Earlier this week I was lucky enough to attend a fantastic symposium: The Digital University: Power Relations, Publishing, Authority and Community in the 21st Century Academy, held at the CUNY Graduate Center here in New York City. The day was chock full of presentations and conversations on the implications of digital technologies on teaching, learning, research, and scholarship. Academic and research libraries featured prominently in discussions throughout the conference.
The day began with four small workshops each organized around a specific theme relevant to digital scholarship. Deciding which workshop to attend was a tough choice, one that, judging from the Twitter stream (hashtag #du10), many of us were torn over; I chose the Academic Publishing workshop. There was a diverse group of academic publishers, faculty, librarians, and graduate students which made for an interesting and lively conversation.

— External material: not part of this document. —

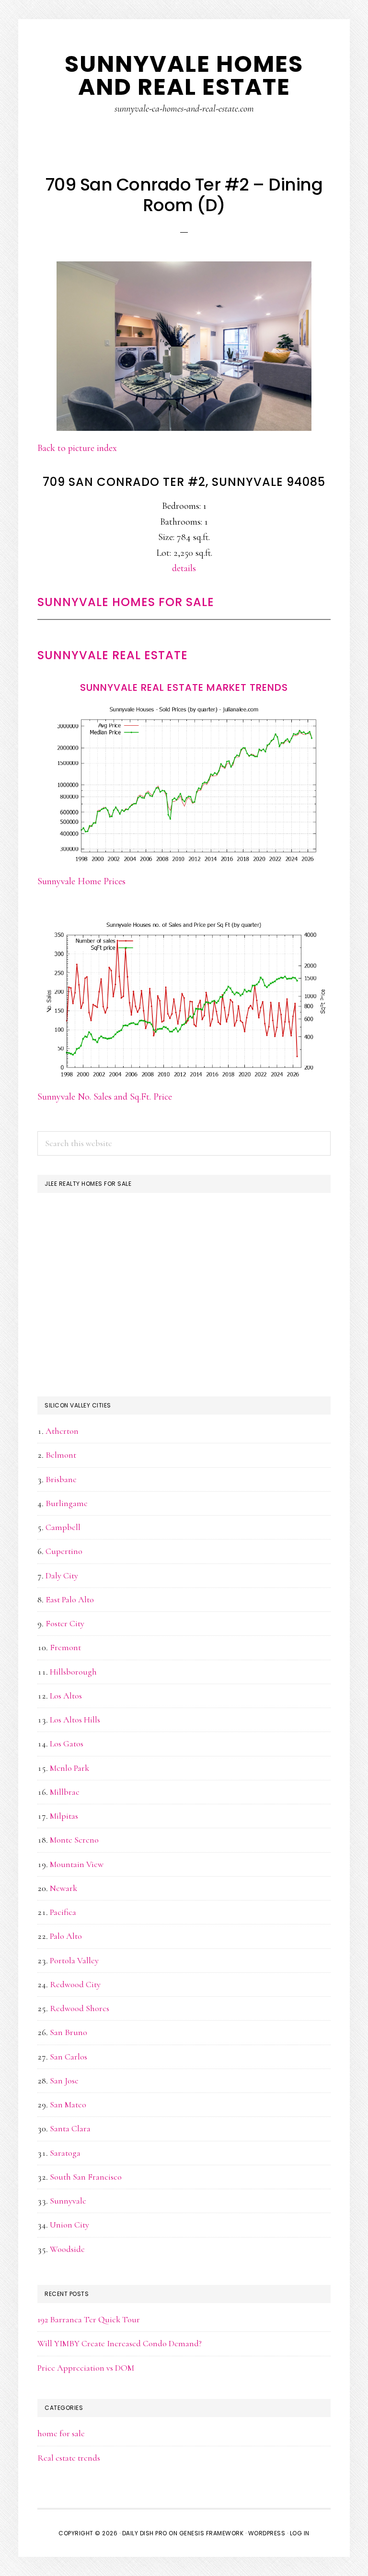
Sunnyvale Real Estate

Not surprisingly, we spent most of our workshop discussing the crisis in scholarly publishing (both journals and monographs). While there’s an enormous amount of money in the academy allocated towards scholarly publishing, it’s primarily spent on scholarly journals published by commercial publishers rather than academic presses (which are under extreme economic pressure) or open access journals. Workshop participants agreed that the entire community of stakeholders must come together to address these issues, including academic administrators, who often seem absent from these discussions. On a positive note, while scholarly publishing has been slow to adapt to digital technologies, many suggested that the current economic situation may begin to speed collaboration and change.
Academic authority was another recurring theme of the conference, and especially the implications of digital scholarship for the tenure and promotion process. Faculty participants in the two afternoon panels discussed their own efforts in pushing for change in “what counts” for tenure, though that may be perceived as risky for junior scholars. Of course the scholarly publishing crisis and academic authority issues are intimately related, and as they evolve will likely continue to influence each other. Many also pointed out that the more open and accessible our scholarship is, the more widely it can be seen and read, which has ethical and moral implications as well, especially for federally-funded research.
It was great to see academic and research libraries so well-represented at this symposium. There was a lot of love for what we do and how important we are to the future of the academy, which for me was a nice counterpoint to the recent Ithaka Faculty Study. I sometimes feel that while librarians talk a lot about open access and related issues, it can be hard to gauge how much they resonate with faculty in other departments. While the symposium attendees were a self-selected group of academics interested in digital technology, it’s heartening to see so many faculty and graduate students who do embrace open access to research and scholarship, and who are interested in pushing these boundaries in their own scholarly work.
3 thoughts on “Envisioning the Academy’s Digital Future”
Thanks for the report, Maura – it sounds like it was a wonderful conference. I just got back from the Iowa Library Association ACRL conference, and one thing a presenter said that struck me: the phrase we tend to use–“scholarly communication”–often just confuses faculty. They are more likely to get it if you say “scholarly publishing” – even though the idea should embrace more than the forms of traditional publishing. I also heard about doing an environmental scan – finding out where our faculty are, because each discipline has such different assumptions about how it works and what it takes. I’m going to take some faculty out for coffee and a quiz soon as I’m back at work.
Good idea, Barbara. I may try to incorporate something of this when I do my videotaping of faculty project (just back from the CLIR workshop with Nancy Foster — FANTASTIC!). I did ask the (3) faculty on our strategic planning committee if they’d heard anyone in their disciplines discussing author’s rights or open access and received a polite silence. WAY too small a sampling for quantitative research; a sobering but not surprising response from our own qualitative cohort.
I was wondering, Maura, if anyone mentioned blogs at all during the conference. I see them carrying more weight of late, and am wondering why I’m not hearing more conversations from librarians about how we’re going to preserve that particular scholarly stream. For many fields, the best new scholarship may be on a blog. Did that ever come up in any discussions you were a part of?
An environmental scan is a great idea — I wonder if it’s something we can turn into an Open Access week event/program this year? Like Marilyn, I’m also trying more lately to mention author’s rights and other OA issues in conversations with faculty when I can.
Interesting question about blogs, Marilyn. They weren’t mentioned specifically at the conference, though there was much discussion about alternatives to the traditional peer reviewed article or scholarly book in the tenure/promotion package. Cheryl Ball from Illinois State U discussed her electronic tenure portfolio (which you can take a gander at here: http://www.ceball.com/). But there was no mention made at all about preservation of blogs and other non-traditional scholarly publications. I wonder if that issue will pick up steam as tenure/promotion guidelines (presumably) evolve?